(Dataset items)
== == ==

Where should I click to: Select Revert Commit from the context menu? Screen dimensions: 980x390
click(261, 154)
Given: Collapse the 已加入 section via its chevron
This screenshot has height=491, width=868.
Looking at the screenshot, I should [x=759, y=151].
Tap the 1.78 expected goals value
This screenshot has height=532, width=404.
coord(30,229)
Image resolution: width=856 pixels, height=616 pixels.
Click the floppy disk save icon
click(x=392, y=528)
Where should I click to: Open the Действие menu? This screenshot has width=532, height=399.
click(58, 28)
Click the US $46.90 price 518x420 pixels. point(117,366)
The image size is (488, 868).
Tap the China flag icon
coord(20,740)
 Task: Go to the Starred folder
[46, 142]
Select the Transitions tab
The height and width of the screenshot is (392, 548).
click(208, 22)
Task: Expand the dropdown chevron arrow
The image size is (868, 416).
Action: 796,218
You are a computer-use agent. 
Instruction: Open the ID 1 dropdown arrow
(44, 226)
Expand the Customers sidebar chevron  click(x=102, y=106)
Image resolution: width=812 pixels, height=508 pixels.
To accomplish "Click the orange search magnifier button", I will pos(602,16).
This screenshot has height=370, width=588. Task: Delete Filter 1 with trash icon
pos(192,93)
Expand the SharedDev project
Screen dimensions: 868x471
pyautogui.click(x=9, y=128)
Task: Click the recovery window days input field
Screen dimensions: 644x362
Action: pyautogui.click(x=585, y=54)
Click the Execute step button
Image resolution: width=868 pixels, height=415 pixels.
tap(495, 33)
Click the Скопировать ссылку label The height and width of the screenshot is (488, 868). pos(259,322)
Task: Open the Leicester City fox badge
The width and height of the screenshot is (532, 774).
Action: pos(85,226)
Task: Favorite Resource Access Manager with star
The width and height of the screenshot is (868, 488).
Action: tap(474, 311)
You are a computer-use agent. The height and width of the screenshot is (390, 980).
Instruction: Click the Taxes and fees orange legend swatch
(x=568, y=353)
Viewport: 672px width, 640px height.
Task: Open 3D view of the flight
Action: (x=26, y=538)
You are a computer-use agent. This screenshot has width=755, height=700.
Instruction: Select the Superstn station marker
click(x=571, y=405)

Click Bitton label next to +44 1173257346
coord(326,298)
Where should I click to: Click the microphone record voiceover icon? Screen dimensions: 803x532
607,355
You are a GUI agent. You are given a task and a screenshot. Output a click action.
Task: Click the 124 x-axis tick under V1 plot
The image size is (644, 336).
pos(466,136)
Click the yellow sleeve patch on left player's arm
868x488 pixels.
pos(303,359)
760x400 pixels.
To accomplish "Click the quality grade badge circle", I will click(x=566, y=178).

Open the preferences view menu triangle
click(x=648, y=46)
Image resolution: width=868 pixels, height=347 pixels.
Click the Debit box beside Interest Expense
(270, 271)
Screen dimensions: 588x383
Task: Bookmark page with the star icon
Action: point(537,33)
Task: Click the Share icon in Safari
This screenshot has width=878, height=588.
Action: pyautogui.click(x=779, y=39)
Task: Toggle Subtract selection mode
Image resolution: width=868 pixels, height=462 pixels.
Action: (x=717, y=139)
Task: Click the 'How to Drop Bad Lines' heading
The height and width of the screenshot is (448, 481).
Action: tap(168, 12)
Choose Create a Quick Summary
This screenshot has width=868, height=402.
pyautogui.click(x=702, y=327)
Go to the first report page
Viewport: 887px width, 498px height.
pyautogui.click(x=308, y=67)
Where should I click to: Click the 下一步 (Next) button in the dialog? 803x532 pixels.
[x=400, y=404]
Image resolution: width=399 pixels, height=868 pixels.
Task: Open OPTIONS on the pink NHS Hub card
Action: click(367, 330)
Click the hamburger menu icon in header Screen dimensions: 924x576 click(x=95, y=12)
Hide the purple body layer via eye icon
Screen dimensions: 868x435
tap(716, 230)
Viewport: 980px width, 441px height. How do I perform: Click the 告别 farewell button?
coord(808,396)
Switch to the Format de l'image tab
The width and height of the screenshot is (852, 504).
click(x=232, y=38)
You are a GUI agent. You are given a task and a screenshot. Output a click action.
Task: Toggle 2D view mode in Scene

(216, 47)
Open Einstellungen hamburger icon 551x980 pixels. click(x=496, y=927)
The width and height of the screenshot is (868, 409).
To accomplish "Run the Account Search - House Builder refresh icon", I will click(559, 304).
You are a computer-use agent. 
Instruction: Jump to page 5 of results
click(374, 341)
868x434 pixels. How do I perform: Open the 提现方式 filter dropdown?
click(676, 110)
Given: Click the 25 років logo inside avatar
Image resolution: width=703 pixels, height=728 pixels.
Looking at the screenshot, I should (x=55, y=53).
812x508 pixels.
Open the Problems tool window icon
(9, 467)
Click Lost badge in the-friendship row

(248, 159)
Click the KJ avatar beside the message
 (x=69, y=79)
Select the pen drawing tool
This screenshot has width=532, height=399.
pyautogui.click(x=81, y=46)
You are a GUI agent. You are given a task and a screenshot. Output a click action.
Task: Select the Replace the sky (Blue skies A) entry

== == ==

§ **EXERCISE OBJECTIVE**:
Reproduce each line of the records above word for word, covering all of them from first to last.

§ **EXERCISE OUTPUT**:
Where should I click to: Select Revert Commit from the context menu? Screen dimensions: 980x390
click(261, 154)
Given: Collapse the 已加入 section via its chevron
This screenshot has height=491, width=868.
Looking at the screenshot, I should [x=759, y=151].
Tap the 1.78 expected goals value
This screenshot has height=532, width=404.
coord(30,229)
Image resolution: width=856 pixels, height=616 pixels.
Click the floppy disk save icon
click(x=392, y=528)
Where should I click to: Open the Действие menu? This screenshot has width=532, height=399.
click(58, 28)
Click the US $46.90 price 518x420 pixels. point(117,366)
The image size is (488, 868).
Tap the China flag icon
coord(20,740)
 Task: Go to the Starred folder
[46, 142]
Select the Transitions tab
The height and width of the screenshot is (392, 548).
click(208, 22)
Task: Expand the dropdown chevron arrow
The image size is (868, 416).
Action: 796,218
You are a computer-use agent. 
Instruction: Open the ID 1 dropdown arrow
(44, 226)
Expand the Customers sidebar chevron  click(x=102, y=106)
Image resolution: width=812 pixels, height=508 pixels.
To accomplish "Click the orange search magnifier button", I will pos(602,16).
This screenshot has height=370, width=588. Task: Delete Filter 1 with trash icon
pos(192,93)
Expand the SharedDev project
Screen dimensions: 868x471
pyautogui.click(x=9, y=128)
Task: Click the recovery window days input field
Screen dimensions: 644x362
Action: pyautogui.click(x=585, y=54)
Click the Execute step button
Image resolution: width=868 pixels, height=415 pixels.
tap(495, 33)
Click the Скопировать ссылку label The height and width of the screenshot is (488, 868). pos(259,322)
Task: Open the Leicester City fox badge
The width and height of the screenshot is (532, 774).
Action: pos(85,226)
Task: Favorite Resource Access Manager with star
The width and height of the screenshot is (868, 488).
Action: tap(474, 311)
You are a computer-use agent. The height and width of the screenshot is (390, 980).
Instruction: Click the Taxes and fees orange legend swatch
(x=568, y=353)
Viewport: 672px width, 640px height.
Task: Open 3D view of the flight
Action: (x=26, y=538)
You are a computer-use agent. This screenshot has width=755, height=700.
Instruction: Select the Superstn station marker
click(x=571, y=405)

Click Bitton label next to +44 1173257346
coord(326,298)
Where should I click to: Click the microphone record voiceover icon? Screen dimensions: 803x532
607,355
You are a GUI agent. You are given a task and a screenshot. Output a click action.
Task: Click the 124 x-axis tick under V1 plot
The image size is (644, 336).
pos(466,136)
Click the yellow sleeve patch on left player's arm
868x488 pixels.
pos(303,359)
760x400 pixels.
To accomplish "Click the quality grade badge circle", I will click(x=566, y=178).

Open the preferences view menu triangle
click(x=648, y=46)
Image resolution: width=868 pixels, height=347 pixels.
Click the Debit box beside Interest Expense
(270, 271)
Screen dimensions: 588x383
Task: Bookmark page with the star icon
Action: point(537,33)
Task: Click the Share icon in Safari
This screenshot has width=878, height=588.
Action: pyautogui.click(x=779, y=39)
Task: Toggle Subtract selection mode
Image resolution: width=868 pixels, height=462 pixels.
Action: (x=717, y=139)
Task: Click the 'How to Drop Bad Lines' heading
The height and width of the screenshot is (448, 481).
Action: tap(168, 12)
Choose Create a Quick Summary
This screenshot has width=868, height=402.
pyautogui.click(x=702, y=327)
Go to the first report page
Viewport: 887px width, 498px height.
pyautogui.click(x=308, y=67)
Where should I click to: Click the 下一步 (Next) button in the dialog? 803x532 pixels.
[x=400, y=404]
Image resolution: width=399 pixels, height=868 pixels.
Task: Open OPTIONS on the pink NHS Hub card
Action: click(367, 330)
Click the hamburger menu icon in header Screen dimensions: 924x576 click(x=95, y=12)
Hide the purple body layer via eye icon
Screen dimensions: 868x435
tap(716, 230)
Viewport: 980px width, 441px height. How do I perform: Click the 告别 farewell button?
coord(808,396)
Switch to the Format de l'image tab
The width and height of the screenshot is (852, 504).
click(x=232, y=38)
You are a GUI agent. You are given a task and a screenshot. Output a click action.
Task: Toggle 2D view mode in Scene

(216, 47)
Open Einstellungen hamburger icon 551x980 pixels. click(x=496, y=927)
The width and height of the screenshot is (868, 409).
To accomplish "Run the Account Search - House Builder refresh icon", I will click(559, 304).
You are a computer-use agent. 
Instruction: Jump to page 5 of results
click(374, 341)
868x434 pixels. How do I perform: Open the 提现方式 filter dropdown?
click(676, 110)
Given: Click the 25 років logo inside avatar
Image resolution: width=703 pixels, height=728 pixels.
Looking at the screenshot, I should (x=55, y=53).
812x508 pixels.
Open the Problems tool window icon
(9, 467)
Click Lost badge in the-friendship row

(248, 159)
Click the KJ avatar beside the message
 (x=69, y=79)
Select the pen drawing tool
This screenshot has width=532, height=399.
pyautogui.click(x=81, y=46)
You are a GUI agent. You are given a task and a screenshot. Output a click action.
Task: Select the Replace the sky (Blue skies A) entry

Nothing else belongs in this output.